Opinião - Claudio Manoel: Feito conversas ao vento

há 2 semanas 3

Há muitos anos, numa encarnação anterior, estava com amigos num restaurante quando, vinda do nada e de outra mesa, ouvimos uma frase, sem nenhum contexto, emitida por uma voz feminina: "Eu acho cachorro muito simplório".

A inesperada declaração nos dominou. Começamos a especular, discretamente, se aquela opinião coletada num fragmento de conversa abarcaria todos os tipos de cães (naquele tempo não se sabia da existência de lulus-da-pomerânia, o que talvez mudasse tudo) ou só os mais comuns?

Haveria algum animal doméstico (ainda não tinham virado "pets", que na época eram só garrafas) considerado por ela mais complexo ou sofisticado? Um simples gatinho? Achamos improvável. Uma iguana? Uma cacatua?

O fato é que, a partir de então, sempre que um pedaço de assunto alheio colidia comigo classificava-o, de imediato, como mais um "cachorro simplório". E de lá para cá já colecionei vários.

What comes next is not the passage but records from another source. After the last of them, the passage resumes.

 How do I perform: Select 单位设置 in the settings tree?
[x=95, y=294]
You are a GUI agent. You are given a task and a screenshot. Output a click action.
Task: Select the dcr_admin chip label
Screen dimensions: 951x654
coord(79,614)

Um importante exemplar da minha coleção foi coletado quando caminhava distraído numa calçada movimentada, perto de uma dupla de elegantes senhorinhas, e uma delas disparou: "Na-na-ni-na-não! Você está redondamente enganada! O AR-15 tem um alcance muito maior que o AK-47!".

Aquilo dizia tudo ou muito. Não é preciso nenhuma dica para adivinhar em que cidade aconteceu. Onde mais, duas pacíficas septuagenárias conversariam, tranquila e corriqueiramente, sobre potência de fuzis? No Rio de Janeiro, é claro! A capital da bandalha e da bala perdida, onde nem o crime organizado se organiza.

E devagar, devagarinho, fui divagando: quem seria a idosa expert em armamentos? Uma profissional aposentada? Uma autodidata? E o mais importante: ela estava certa? Sim, estava. Pesquisei.

Outra pérola do meu acervo foi recolhida de forma similar: também caminhando logo atrás de duas mulheres, essas numa faixa etária mais jovem, talvez na casa dos 50. Estava distraído quando, de repente, fui atingido: "É impressionante! Depois que me separei do Carlos Eduardo, meu intestino voltou a funcionar que é uma beleza!".

Fiquei comovido e impressionado. Aquilo é que era uma relação, literalmente, visceral. Aquele relacionamento sim vivia "lutas intestinas". Que poderes possuía ou quão chato era o ex-marido para conseguir tamanho trancamento?

A mais recente aquisição foi obtida em Salvador, quando escutei só um caco de conversa entre dois típicos cidadãos locais: "Oxe! E quem é que aguenta ser homem 24 horas, todo dia?". Uma pergunta profunda e, surpreendentemente, tão desconstruída, que ainda não construí nenhuma teoria ou elucubração a respeito.

Ultimamente, talvez porque tudo esteja cada vez mais fragmentado, efêmero e desmanchando no ar, junto com tantos falando muito, alto e "sozinhos" com seus aparelhos, a captura de "cachorros simplórios" tenha ficado mais difícil.

Mas eles ainda estão por aí, atacando quando menos se espera. Aproveite.